I don't know if it still the case but back in the early 70's at the "tute", pretty much everybody was required to take at least one semester of programming and each engineering department (and a number of science departments) offered a programming course. I was a ChE major but the Civil Engineering department had the newest mini-computer, so I took their course. We needed to write programs in three languages: assembly (i.e. using register arithmetic), COGO (a language used for surveying), and FORTRAN IV. And yes, we wrote the programs using punch cards on IBM 039 card punch machines. Every card held a single line of code... And if you mistyped something, you had to tear up that card and type out a new one. Those were the days... :)

In addition to the NASA and weather forecasting software mentioned in the article, there is still commercial software in routine use that is running FORTRAN under the hood. In the chemical engineering arena, both Aspen Plus and PRO-II have process simulation engines that are written in FORTRAN 77. Their GUI's are written in more modern languages (FORTRAN is not so good at event-driven programming :) but the GUI then submits the problem to an engine written in FORTRAN and then receives the results and displays them for the user.

As with NASA's software, these ChE simulators are still usable and it would take an enormous effort to rewrite these simulators in a more modern language and you would then need to spend man-years to get all the bugs out.

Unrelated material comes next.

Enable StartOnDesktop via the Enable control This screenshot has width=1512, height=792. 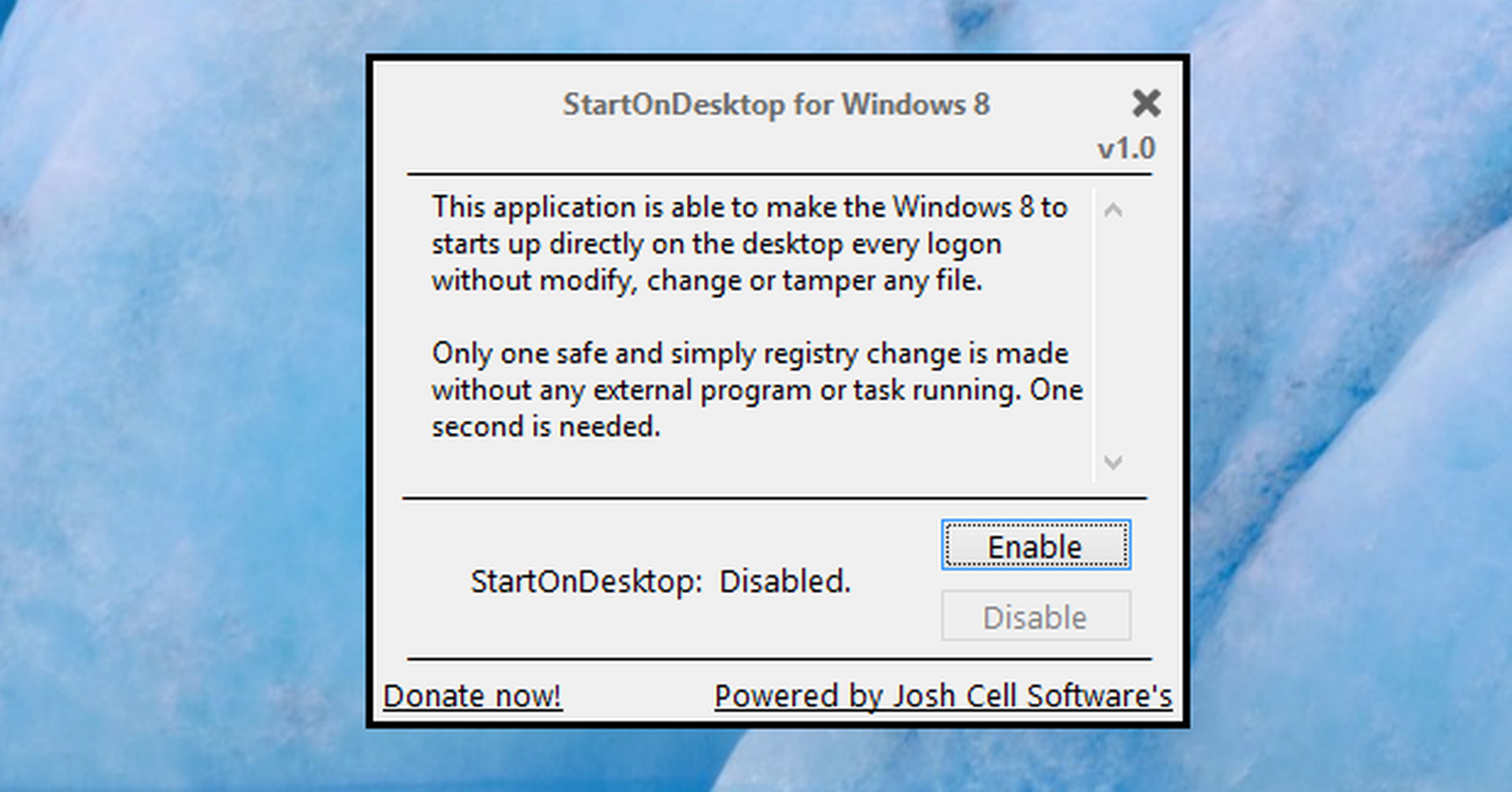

AspenTech and Invensys have the same trouble as everybody else with old FORTRAN code... Nobody learns it in school these days. In addition, there are fewer and fewer FORTRAN compilers available. Back in the day, there 5 or 6 commercial FORTRAN compilers but now I believe there is only the GNU open source FORTRAN compiler and Intel's (which I believe is a derivative of DEC's). And, of course, if you ware wanting to run your code on the latest computer hardware their has to be a compiler written for that hardware.

It's hard to beat libraries that have been developed and therefore battle tested and debugged for decades.

It's been decades since I learned and coded FORTRAN(-77) but it was the language I learned in college (I think my 3rd programming language I learned) and my introduction to structured programming.

FORTRAN was the first computer language I learned, as a college sophmore in the late '60s. Still have the text book. Compiler was at a local engineering firm, and test turn-around was overnight. At one shot per day, you learned to do careful desk checking. The next year used Basic via GE Telecomputing - programs punched on paper tape. For my senior year, the school sprang for a FORTRAN compiler to run on the business office NCR computer. My job was to run the students punch-card decks through the computer during the business office lunch hour. Spent an interim month learning to use FORTRAN as a language usage analysis tool, under tutelage of a Classic Languages professor.

Post college, took a job with an insurance company as a trainee programmer, thinking I might eventually use my Math degree in the actuarial field. Enjoyed the challenges of solving problems in multiple languages ranging from machine language, operating systems, application developlment tools, and business programming. When preparing my resume for my post-career job search, I realized that I could list over 35 programming languages, data access protocols and the like. Even did a smattering of FORTRAN during those years.

Also- I believe that Fortran is more machine independent.
That is- You will get the same answer when you run it on different hardware.

I used Fortran until I started grad school in the late 80's, and then switched to C and eventually C++. Fortran moved ahead without me. A year or two ago, I collaborated on a project with one of the post-docs in our lab, but the only language he knew was Fortran, so I warned him that I would be doing my part in "grumpy old man Fortran 77".